Perdón
21 Agosto 2018 , Escrito por martinguevara
Fui un buen niño, mis viejos no me dieron bola y terminé acumulando amarguras, gargantas rígidas, lágrimas secas, charlas con una audiencia sorda y con mi oso decapitado.
Cobré esa factura a quienes no lo merecían, a quienes se habían acercado para aligerarme el peso, perfumar el paso y sacar del pozo.
A menudo fui manipulador, vil, ingrato, con quienes me brindaron el lomo y por suerte tuve la oportunidad de pagar caro, por suerte dejé un rastro de dolor silencioso, una bolsa con aquello que jamás había ganado, y vómitos de hiel y rencor.
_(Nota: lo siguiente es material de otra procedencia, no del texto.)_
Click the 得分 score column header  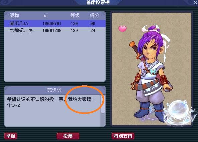pos(94,15)
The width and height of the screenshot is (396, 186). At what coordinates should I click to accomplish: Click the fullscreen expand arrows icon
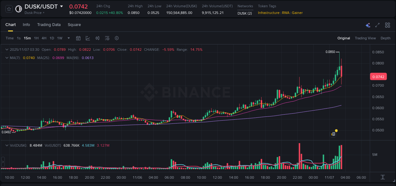(377, 25)
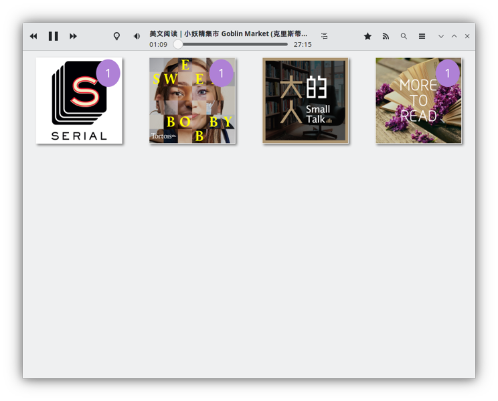Mute audio with the speaker icon
498x401 pixels.
(137, 36)
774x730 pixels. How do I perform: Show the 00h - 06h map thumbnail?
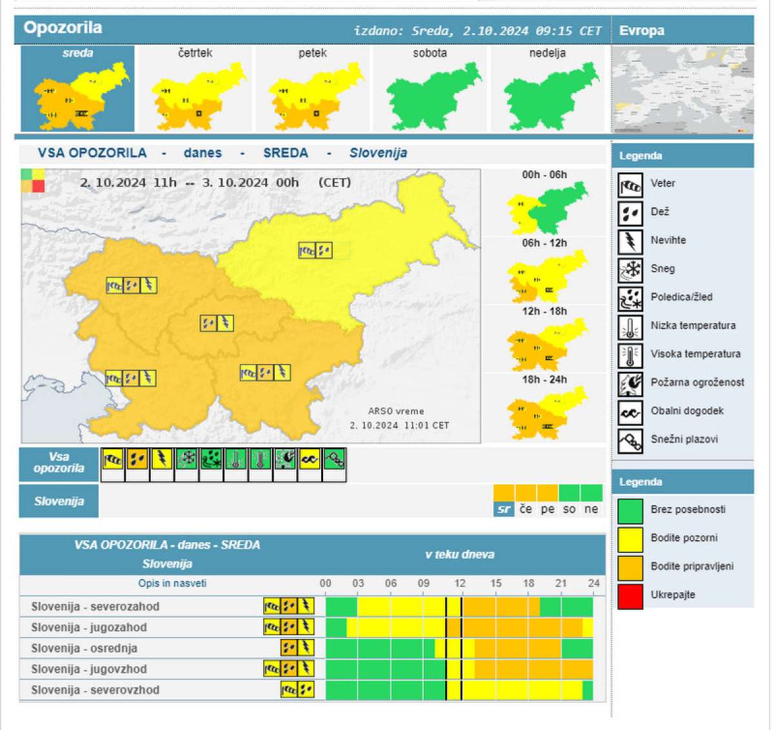coord(545,203)
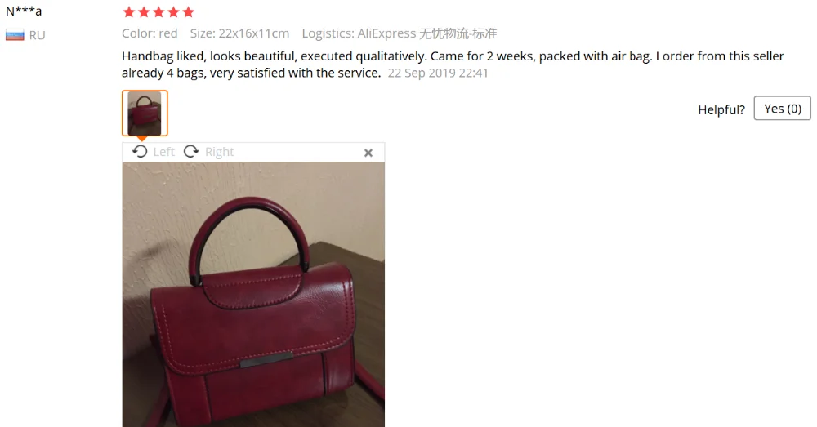Viewport: 817px width, 427px height.
Task: Select the red handbag review thumbnail
Action: [145, 113]
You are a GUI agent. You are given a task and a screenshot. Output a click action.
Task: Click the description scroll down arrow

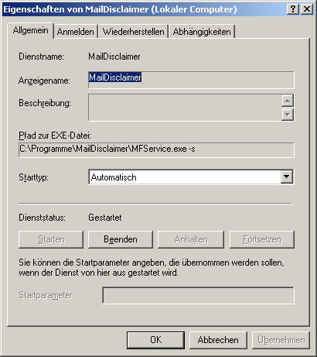[x=288, y=115]
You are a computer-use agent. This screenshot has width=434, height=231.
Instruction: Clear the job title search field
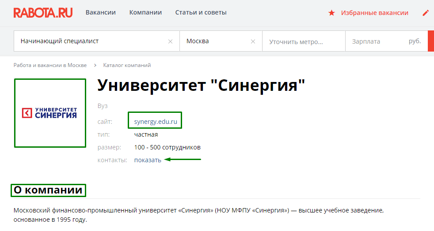click(170, 41)
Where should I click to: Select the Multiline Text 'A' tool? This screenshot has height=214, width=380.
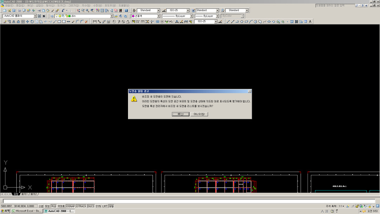[310, 22]
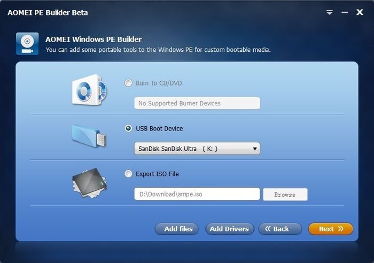Click the No Supported Burner Devices box
The image size is (374, 263).
coord(197,103)

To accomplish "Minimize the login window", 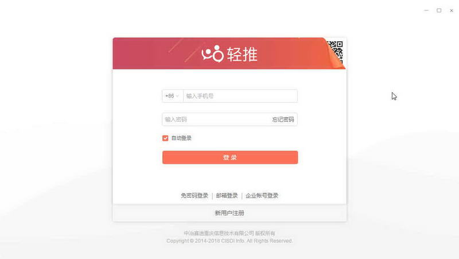I will [x=426, y=10].
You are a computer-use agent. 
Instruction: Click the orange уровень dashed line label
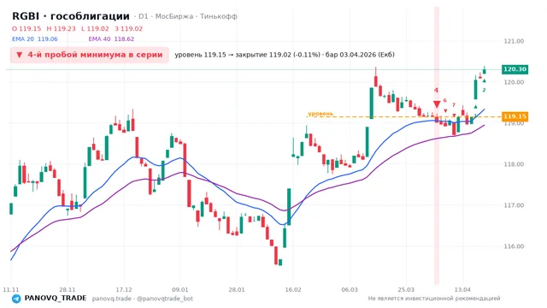tap(321, 114)
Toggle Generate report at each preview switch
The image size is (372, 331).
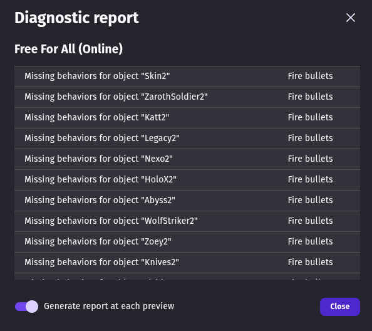point(26,307)
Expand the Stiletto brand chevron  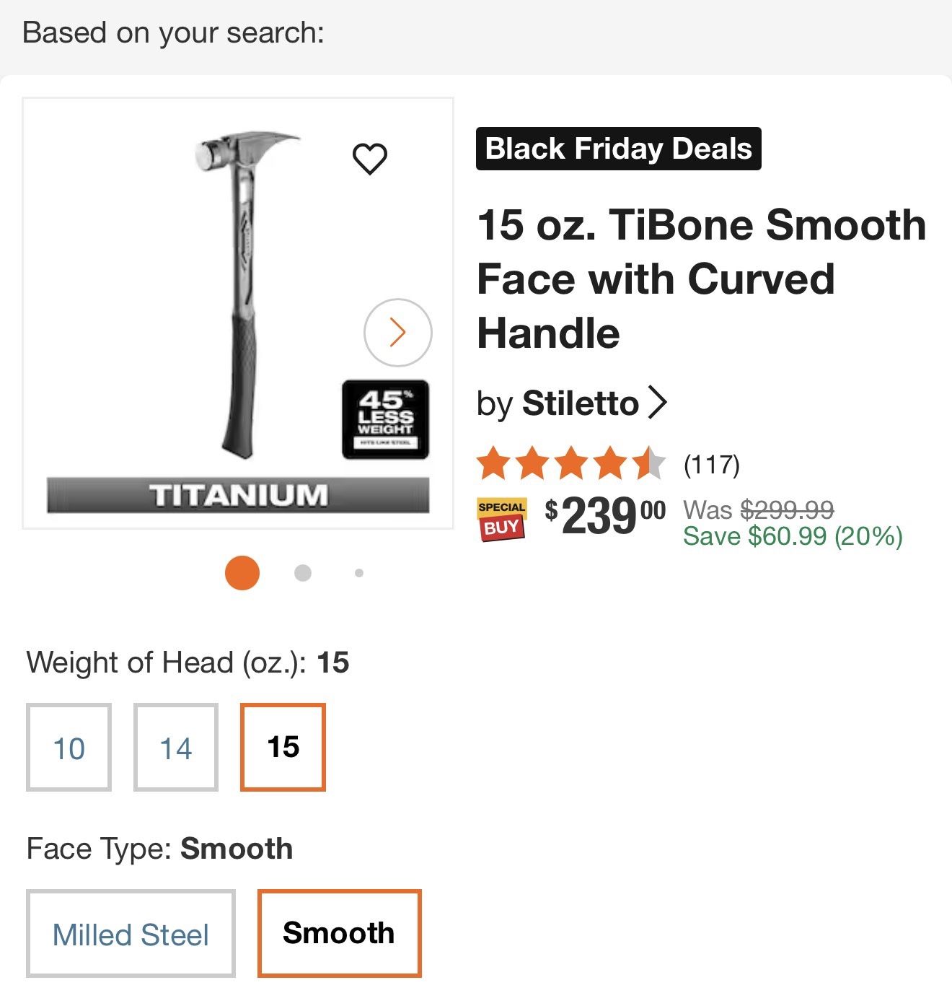(658, 403)
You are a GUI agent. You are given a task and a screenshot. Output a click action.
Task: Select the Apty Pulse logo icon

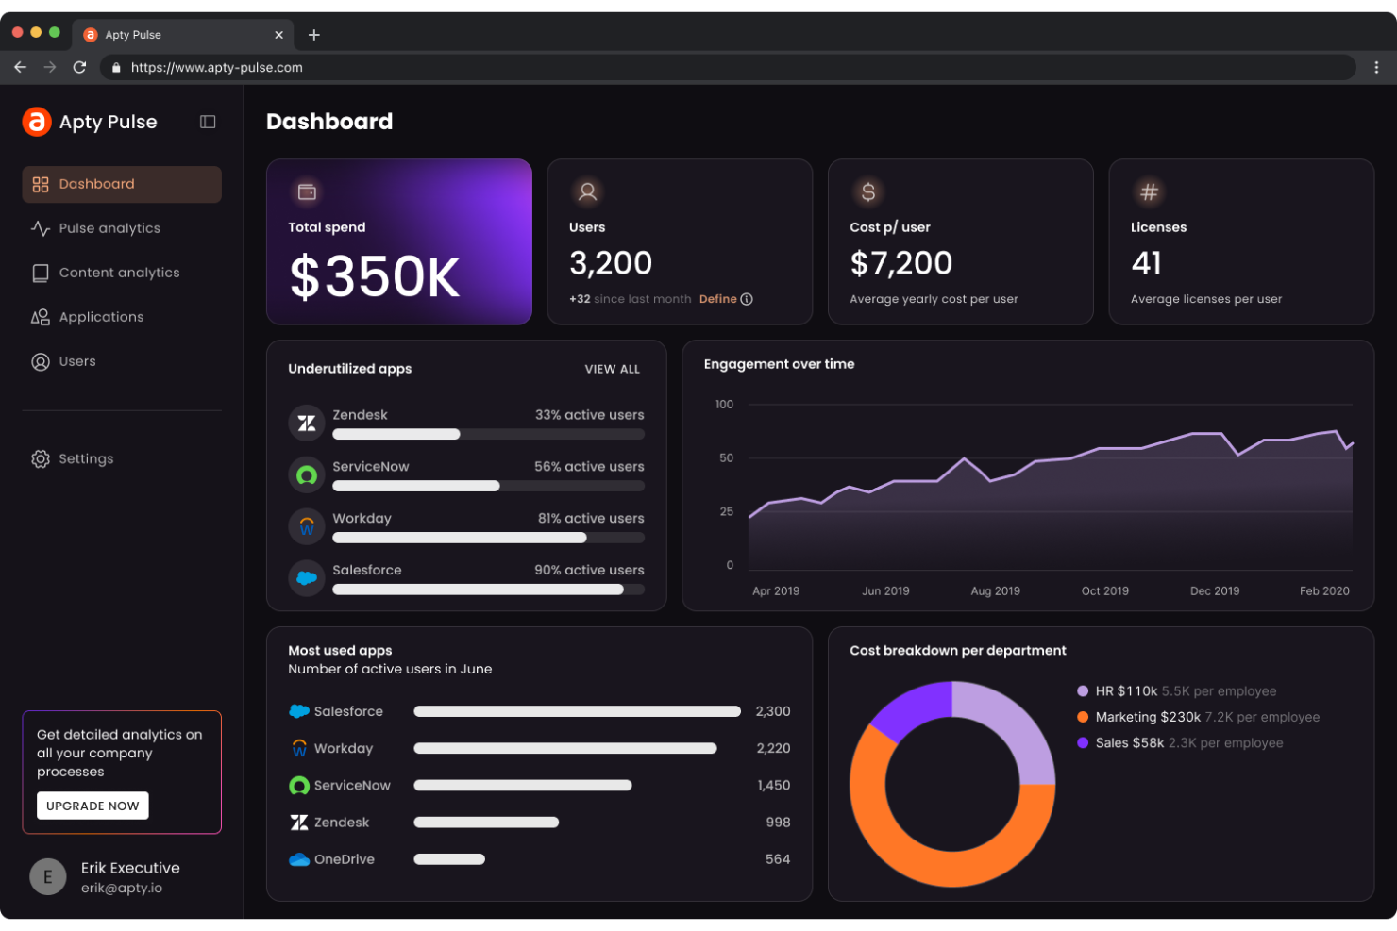point(37,122)
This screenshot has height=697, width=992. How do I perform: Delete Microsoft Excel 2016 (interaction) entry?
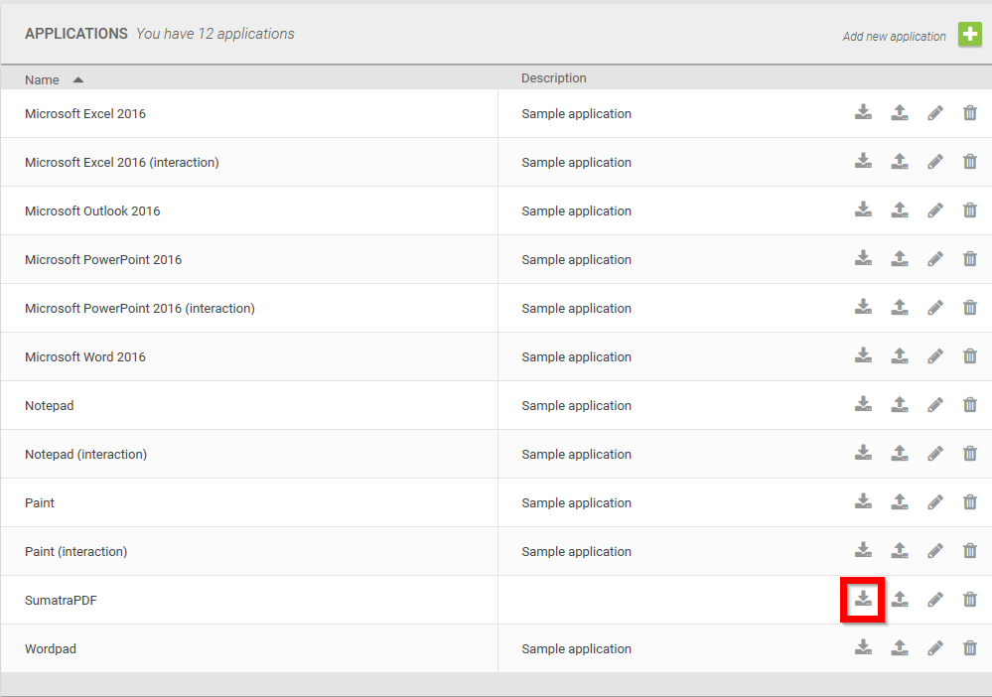(x=970, y=161)
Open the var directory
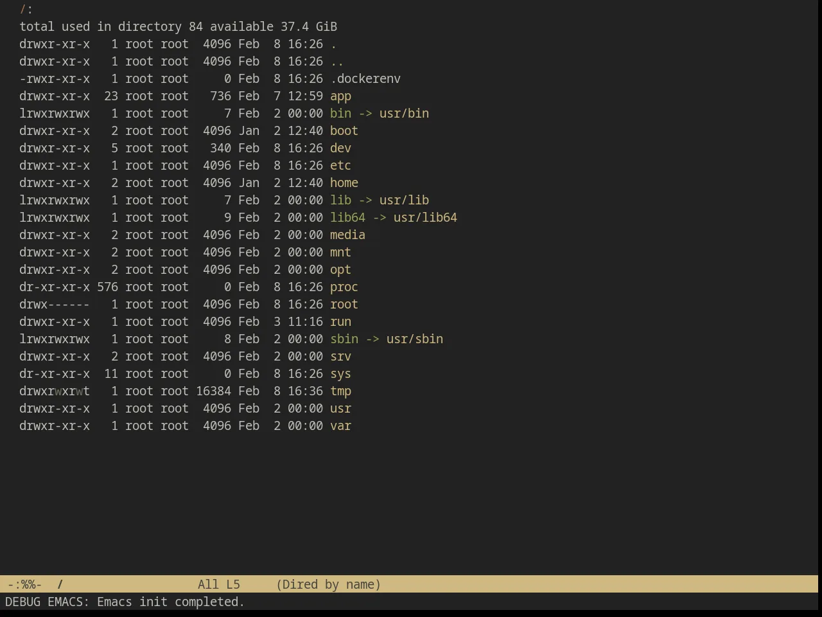 (x=340, y=426)
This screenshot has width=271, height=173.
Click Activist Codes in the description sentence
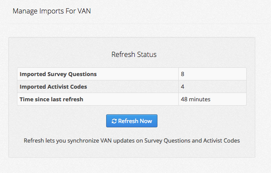[221, 140]

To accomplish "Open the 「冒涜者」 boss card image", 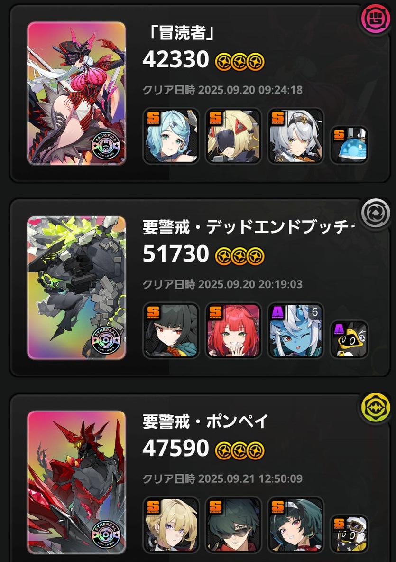I will click(x=76, y=94).
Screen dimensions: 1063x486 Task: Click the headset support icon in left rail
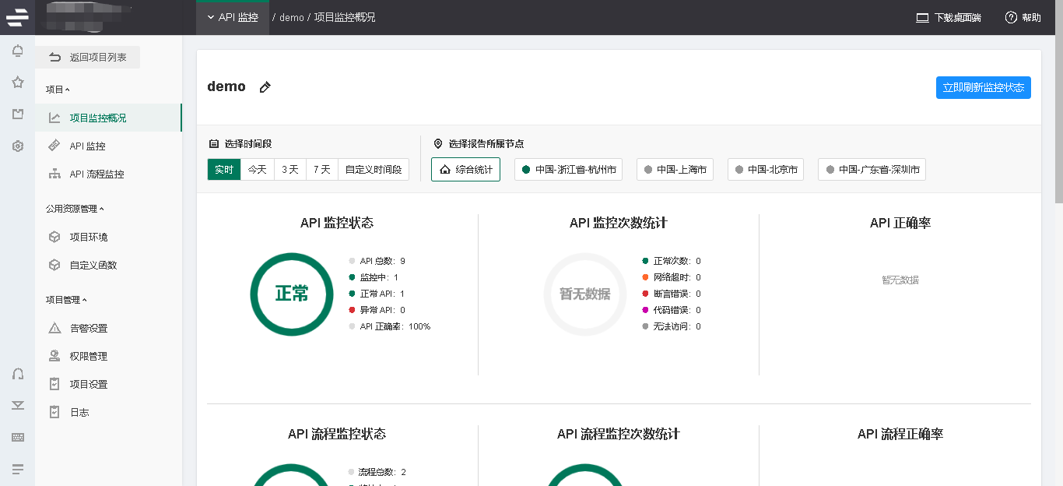[x=18, y=374]
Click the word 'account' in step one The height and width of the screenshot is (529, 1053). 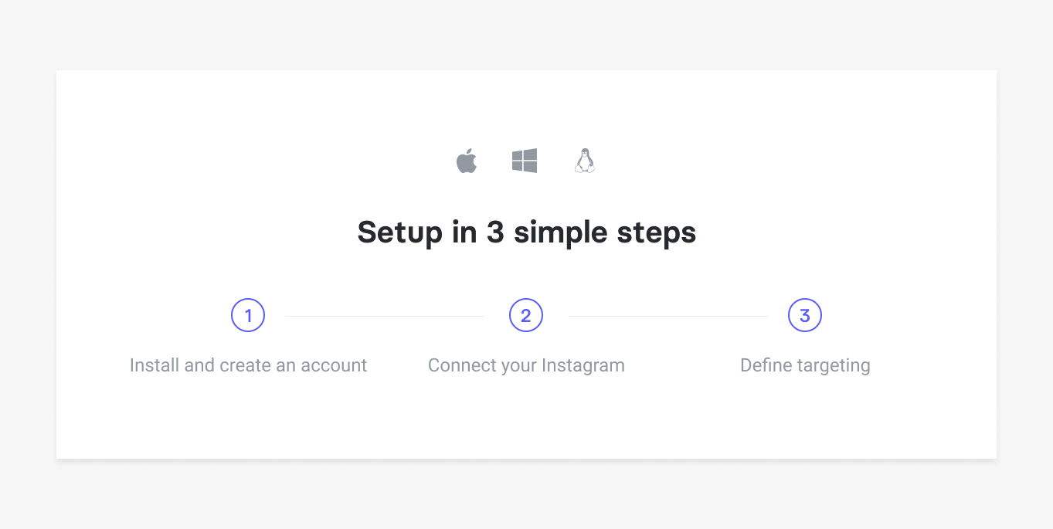[x=334, y=365]
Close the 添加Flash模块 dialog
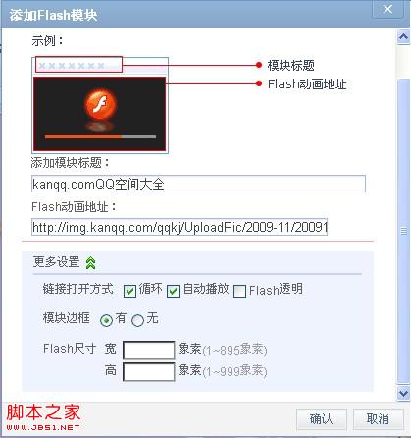Image resolution: width=411 pixels, height=438 pixels. (x=387, y=9)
Por suerte pude sentir que de adulto me equivoqué, y que de niño seguía allí agazapado, aturdido por la luz y el desamor y pude correr a asistirme, a hidratarme antes del último parpadeo.
Por suerte pedí perdón, devolví abrigo y acallé el grito.
Pero no debo ni quiero olvidar que el herido, hiere, me temo y le temo al abandono y a las formas engañosas del afecto y le temo al brillo de la luz y al calor.
Mira a ese crío, dale un poco de paz, hazle un chiste y dile adiós.